Overview
The Department of German Studies offers a full range of undergraduate courses in German, beginning with elementary German for those with no prior background and progressing to advanced courses on cultural, literary, and historical topics relevant to the German-speaking world.
In addition, the department offers courses in Yiddish and on Yiddish culture as well as courses in English on German film, literature, and culture. In addition to its course offerings at Emory, the department has affiliations with semester- and year-long study abroad programs at the universities of Freiburg, Berlin and Vienna, as well as its own eight-week-long summer program in Vienna. Read more about the German department's vision.

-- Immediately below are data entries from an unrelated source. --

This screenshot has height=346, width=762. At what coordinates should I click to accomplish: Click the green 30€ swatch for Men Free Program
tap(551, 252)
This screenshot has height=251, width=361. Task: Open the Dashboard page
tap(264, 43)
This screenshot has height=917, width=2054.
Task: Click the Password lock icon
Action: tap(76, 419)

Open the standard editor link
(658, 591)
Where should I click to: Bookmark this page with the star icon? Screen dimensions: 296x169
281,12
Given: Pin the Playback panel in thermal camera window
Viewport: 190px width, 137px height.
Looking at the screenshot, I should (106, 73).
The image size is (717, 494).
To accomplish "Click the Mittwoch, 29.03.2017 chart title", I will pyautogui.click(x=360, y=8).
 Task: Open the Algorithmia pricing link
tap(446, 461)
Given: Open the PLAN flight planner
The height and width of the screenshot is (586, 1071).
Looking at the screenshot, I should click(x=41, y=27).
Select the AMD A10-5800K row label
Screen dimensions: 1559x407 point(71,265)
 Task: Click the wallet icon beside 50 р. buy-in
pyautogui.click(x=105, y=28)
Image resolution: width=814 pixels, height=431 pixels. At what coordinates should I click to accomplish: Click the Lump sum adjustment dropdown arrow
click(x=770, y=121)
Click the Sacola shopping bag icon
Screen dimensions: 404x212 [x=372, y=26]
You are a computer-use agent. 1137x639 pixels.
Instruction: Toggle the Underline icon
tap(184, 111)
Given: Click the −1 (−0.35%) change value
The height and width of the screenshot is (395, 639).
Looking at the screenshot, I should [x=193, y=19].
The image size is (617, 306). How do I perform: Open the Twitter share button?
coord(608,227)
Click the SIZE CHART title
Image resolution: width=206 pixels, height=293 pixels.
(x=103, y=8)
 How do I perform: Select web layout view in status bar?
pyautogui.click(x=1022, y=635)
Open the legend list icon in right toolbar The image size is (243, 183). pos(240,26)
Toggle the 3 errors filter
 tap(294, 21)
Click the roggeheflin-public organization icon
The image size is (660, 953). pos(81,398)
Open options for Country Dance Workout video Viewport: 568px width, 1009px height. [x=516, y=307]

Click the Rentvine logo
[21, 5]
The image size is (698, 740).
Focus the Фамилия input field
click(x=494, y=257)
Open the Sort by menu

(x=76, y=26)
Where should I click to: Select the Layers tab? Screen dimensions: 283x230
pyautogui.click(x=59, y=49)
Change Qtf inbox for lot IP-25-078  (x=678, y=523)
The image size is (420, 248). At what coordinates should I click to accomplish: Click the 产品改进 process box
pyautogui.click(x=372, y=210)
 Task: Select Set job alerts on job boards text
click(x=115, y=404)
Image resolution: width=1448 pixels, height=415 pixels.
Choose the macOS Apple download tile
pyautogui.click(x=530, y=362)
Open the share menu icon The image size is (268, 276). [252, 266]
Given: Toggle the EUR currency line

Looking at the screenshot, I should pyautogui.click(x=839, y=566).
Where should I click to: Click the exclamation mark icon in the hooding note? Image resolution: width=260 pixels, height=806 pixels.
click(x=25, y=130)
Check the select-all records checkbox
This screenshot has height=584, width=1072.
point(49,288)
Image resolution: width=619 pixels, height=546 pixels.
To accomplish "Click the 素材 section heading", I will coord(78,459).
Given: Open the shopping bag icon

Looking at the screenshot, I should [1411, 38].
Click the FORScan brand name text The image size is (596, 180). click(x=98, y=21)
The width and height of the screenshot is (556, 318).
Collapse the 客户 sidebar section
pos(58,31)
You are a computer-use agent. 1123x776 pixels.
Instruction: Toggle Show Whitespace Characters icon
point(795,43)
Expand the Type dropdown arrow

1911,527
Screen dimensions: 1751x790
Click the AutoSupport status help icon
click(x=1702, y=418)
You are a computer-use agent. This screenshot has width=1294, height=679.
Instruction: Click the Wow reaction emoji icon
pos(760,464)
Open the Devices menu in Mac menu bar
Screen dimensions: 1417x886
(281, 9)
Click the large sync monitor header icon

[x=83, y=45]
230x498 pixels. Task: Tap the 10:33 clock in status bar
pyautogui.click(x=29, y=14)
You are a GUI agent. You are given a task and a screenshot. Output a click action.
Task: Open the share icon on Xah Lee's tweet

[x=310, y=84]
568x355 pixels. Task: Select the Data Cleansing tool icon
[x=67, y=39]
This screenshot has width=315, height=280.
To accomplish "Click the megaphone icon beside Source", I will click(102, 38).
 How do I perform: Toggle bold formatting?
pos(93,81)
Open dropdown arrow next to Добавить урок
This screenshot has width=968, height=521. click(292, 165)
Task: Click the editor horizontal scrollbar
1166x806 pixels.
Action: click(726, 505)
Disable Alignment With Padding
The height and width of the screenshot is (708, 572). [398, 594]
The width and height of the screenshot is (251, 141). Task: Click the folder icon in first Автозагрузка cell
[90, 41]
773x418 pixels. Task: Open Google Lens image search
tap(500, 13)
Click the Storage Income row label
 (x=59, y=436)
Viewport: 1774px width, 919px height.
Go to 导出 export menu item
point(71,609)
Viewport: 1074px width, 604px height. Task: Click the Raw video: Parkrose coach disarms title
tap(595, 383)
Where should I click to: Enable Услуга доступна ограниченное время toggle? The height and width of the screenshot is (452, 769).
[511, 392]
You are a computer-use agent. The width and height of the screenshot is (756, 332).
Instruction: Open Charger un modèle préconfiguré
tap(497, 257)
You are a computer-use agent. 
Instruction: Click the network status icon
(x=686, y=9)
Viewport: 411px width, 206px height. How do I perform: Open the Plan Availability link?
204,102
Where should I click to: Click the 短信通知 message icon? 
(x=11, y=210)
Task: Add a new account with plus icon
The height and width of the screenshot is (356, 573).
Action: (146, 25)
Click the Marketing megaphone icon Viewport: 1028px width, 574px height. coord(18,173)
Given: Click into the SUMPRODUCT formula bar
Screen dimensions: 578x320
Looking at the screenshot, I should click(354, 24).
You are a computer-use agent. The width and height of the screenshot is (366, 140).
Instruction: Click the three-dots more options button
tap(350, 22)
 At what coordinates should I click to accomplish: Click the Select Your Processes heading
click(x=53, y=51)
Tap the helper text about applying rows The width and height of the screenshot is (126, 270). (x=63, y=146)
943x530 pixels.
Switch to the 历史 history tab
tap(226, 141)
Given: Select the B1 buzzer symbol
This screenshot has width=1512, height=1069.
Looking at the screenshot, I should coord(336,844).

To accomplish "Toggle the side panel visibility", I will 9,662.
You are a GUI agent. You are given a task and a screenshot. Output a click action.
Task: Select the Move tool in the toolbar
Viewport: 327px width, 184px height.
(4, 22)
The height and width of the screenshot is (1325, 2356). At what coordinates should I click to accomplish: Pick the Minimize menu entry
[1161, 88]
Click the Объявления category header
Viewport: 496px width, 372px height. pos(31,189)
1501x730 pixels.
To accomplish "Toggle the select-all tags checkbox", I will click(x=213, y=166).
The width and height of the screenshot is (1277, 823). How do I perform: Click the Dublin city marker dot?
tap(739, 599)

The department offers both a major and minor in German Studies, and many students combine their study of German with another discipline. Students then used that combination to go on to pursue careers in medicine, education, law, business, and non-profit work. For instance, in the past few years German majors and minors have also majored or minored in:
Biology | Business |
Physics | History |
Philosophy | Sociology |
Political Science | Italian |
It is a particularly exciting time to study German at Emory because of the collaborative effort underway within the department to revise its undergraduate curriculum. Central to the curricular reform is the abolition of the division between so-called "language" courses at the lower level of instruction and so-called "content" courses at the upper level. This curricular reform has resulted in a four-year curriculum that integrates the study of language and content at all levels of instruction and articulates how one curricular level builds on the previous level.
Moreover, with a much stronger content orientation in the lower levels, students can already begin examining themes, texts, and discourses that (re)signify German-speaking cultures in first-year German, a level of inquiry that typically does not commence until the third year of instruction in a divided curriculum.